Protecting the Stash
But the squandering of oil isn’t the military’s only ecologically indifferent activity. There’s also the oil protection racket. A Princeton-produced report from two years ago suggested that from 1976-2007, the U.S. military spent $7.3 trillion guarding oil resources in the Middle East with fleets of destroyers and aircraft carriers, not to note the inevitable chains of supply vessels. The General Accounting Office (GAO) estimated that from 1980-1990, America expended $366 billion safeguarding oil supplies in the Middle East. Note this year’s dispatch of warships to the Straight of Hormuz to guard petrol transport routes. In our pathological pursuit of oil, we burn oil to protect what’s left of the oil, while we readying the troops for an assault on another nation that has more oil. The only thing we recycle is the business model. Repeat after me: invasion, extraction, exhaustion.
Extract or Die
But it isn’t just oil. Oil is simply the energy byword of the modern age. It used to be coal and will soon be natural gas. Resource extraction has a ruby red history that surges in parallel with the rise of industrial capitalism. From the earliest days of the Manchester coal mines, industrial capitalism has depended on massive resource extraction: French rubber plantations in Southeast Asia that were desperately defended when faced with potential nationalization; destructive oil exploration in the Ecuadorian Orientale on the edges of the Amazon rain forest; the government-led ejection of indigenous Naxalite populations from the Indian interior so multinationals can mine the mineral-rich hill country; Nigerian natives battling in vain to stave off the corporate piracy of their hydrocarbon wealth; coltan mines in the Congo flinging aside local communities just to speed new smart phones to store shelves. Note the presence of conflict at each of these resource hubs.

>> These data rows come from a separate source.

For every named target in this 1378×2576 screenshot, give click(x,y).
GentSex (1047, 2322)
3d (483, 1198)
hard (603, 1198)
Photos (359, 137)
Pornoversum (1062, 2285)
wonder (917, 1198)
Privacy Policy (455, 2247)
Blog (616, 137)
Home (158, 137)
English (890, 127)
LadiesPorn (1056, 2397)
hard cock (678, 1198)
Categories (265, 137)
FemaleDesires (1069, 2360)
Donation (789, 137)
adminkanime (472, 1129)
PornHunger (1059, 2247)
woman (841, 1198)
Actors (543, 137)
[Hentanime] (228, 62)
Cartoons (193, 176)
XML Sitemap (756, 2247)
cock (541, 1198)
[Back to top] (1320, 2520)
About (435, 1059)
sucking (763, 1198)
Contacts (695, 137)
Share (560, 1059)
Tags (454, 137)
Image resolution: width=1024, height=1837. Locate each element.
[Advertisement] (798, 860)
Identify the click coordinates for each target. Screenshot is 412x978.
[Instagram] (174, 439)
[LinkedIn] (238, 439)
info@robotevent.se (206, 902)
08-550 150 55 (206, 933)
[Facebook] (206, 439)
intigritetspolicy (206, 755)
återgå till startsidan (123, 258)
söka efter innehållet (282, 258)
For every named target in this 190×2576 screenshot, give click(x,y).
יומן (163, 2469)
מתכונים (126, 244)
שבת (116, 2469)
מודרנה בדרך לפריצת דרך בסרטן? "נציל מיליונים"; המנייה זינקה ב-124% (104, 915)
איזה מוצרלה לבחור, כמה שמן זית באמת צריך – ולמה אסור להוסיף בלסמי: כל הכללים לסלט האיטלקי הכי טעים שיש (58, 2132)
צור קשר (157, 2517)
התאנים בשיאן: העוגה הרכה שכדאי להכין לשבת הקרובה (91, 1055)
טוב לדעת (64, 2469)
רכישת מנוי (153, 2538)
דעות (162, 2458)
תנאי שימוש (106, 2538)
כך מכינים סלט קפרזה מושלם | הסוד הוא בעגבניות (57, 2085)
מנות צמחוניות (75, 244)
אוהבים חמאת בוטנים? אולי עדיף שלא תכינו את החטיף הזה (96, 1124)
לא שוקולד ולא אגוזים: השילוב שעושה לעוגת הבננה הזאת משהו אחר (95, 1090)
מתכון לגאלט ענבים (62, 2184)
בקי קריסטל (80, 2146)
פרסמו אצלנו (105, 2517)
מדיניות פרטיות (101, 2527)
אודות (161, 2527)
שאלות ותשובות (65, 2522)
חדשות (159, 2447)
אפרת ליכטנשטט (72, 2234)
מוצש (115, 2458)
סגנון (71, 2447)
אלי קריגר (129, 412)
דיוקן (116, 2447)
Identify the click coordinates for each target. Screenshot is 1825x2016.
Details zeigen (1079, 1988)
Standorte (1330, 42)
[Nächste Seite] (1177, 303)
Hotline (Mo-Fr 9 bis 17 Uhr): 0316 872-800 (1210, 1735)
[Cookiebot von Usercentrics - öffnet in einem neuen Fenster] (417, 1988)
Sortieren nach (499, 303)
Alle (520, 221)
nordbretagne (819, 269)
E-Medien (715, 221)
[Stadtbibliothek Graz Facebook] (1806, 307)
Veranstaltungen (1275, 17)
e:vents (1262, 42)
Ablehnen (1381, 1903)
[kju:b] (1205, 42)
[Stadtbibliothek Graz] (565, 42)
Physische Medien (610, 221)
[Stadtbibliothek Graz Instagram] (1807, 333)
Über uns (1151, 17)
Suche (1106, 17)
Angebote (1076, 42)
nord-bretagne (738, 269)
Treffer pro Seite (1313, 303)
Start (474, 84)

And now that we know about Pentagon plans for a larger global footprint, what can be done to stem the tide of ecological destruction? Down to its last card, the American empire is doubling down on war. It’s the only remaining advantage we can claim over our rivals. China has a better economy, Brazil a better democracy, and India has cheaper labor. But we are superior warmongers. And we hope that force of arms can rejuvenate our terminal capitalist enterprise, keep the dollar in reserve, and the hydrocarbons under our thumb. Either it will, or we’ll die trying. Resources are the ulterior motive that actuate imperial violence. Not democracy. Not peace. Not self-defense. Not humanitarian empathies. Resources can be hawked for money and then money can be used to make money on money. (See the financialization of everything and the history of IMF loans for more on the latter.) So when it comes to fossil fuels, the character of our demise reveals itself—capitalist in origin, extractive in character, and violent in execution.